Following Fall Semester:
- Begin working at your new institution and distinguish yourself as a brilliant writer, a gifted and committed teacher, a collegial colleague, and a hot prospect for early tenure.
Sample Curriculum Vitae
CASPER Q. GATSBY
Home address: 1966 Bubblecuffer St. Telephone: 555.555.1234
New Novel, VT 12345 Fax: 555.555.1235
E-mail: gatsby@westegg.com
Education: MFA in Creative Writing, University of North Carolina at Wilmington, 2002.
BA in English, Whatsamatta U., Frostbite Falls, MN, 1998
Teaching Experience: Teaching Assistant, UNCW (1999-2002): ENG 101-- College Writing and Reading; CRW 201-- Introduction to Creative Writing
CRW 207-- Introduction to Fiction Writing Teacher, New Novel High School (1996-1999): Tutored 10
students in Writing for Life remedial English program.
Publications: “A Horse of a Different Color” (short story), Bullwinkle Quarterly, Watsamatta U., Vol. 7, No. 12, Dec.1998, 19-26.
“Dudley Dooright and the Post-Colonialists” (essay), Culture Matters, Sam Hill State Univ., Pecos, TX,
Vol. 8, March 1999, 75-87.
Administrative Experience: Administrative assistant for summer writers workshop, UNCW (1999- 2000): Handled scheduling of writers.
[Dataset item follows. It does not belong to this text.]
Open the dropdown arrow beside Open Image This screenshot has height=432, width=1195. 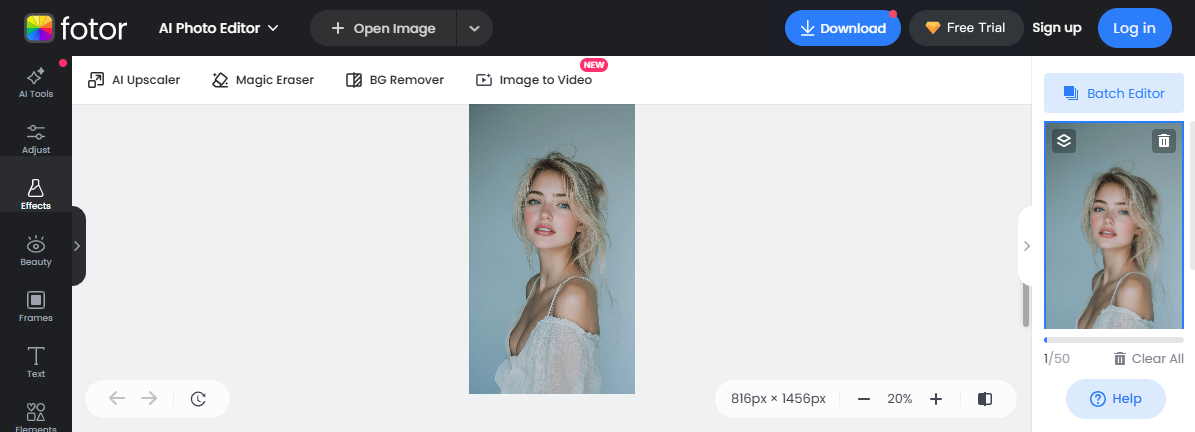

Editorial: Intern at the UNCW Publishing Laboratory (2000-2002):
Critiqued project proposals, solicited manuscripts, copy-edited fiction, proofread galleys.
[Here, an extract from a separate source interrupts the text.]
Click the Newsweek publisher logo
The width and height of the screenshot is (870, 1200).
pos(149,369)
Honors: Graduate Student Teaching Award (May 2001). Robert H. Byington Leadership.
Academic Service: President, Graduate Student Association (2002). MFA student representative on Creative Writing Department MFA committee.
Agent: The Shakspeare Agency, 1 Madison Ave, New York, NY 10012.
Credentials: Complete dossier available from Associated Writing Programs
(AWP), George Mason University., Fairfax, VA 22030; 703.993.4301.
Personal: Born December 25, 1975, New Novel, VT.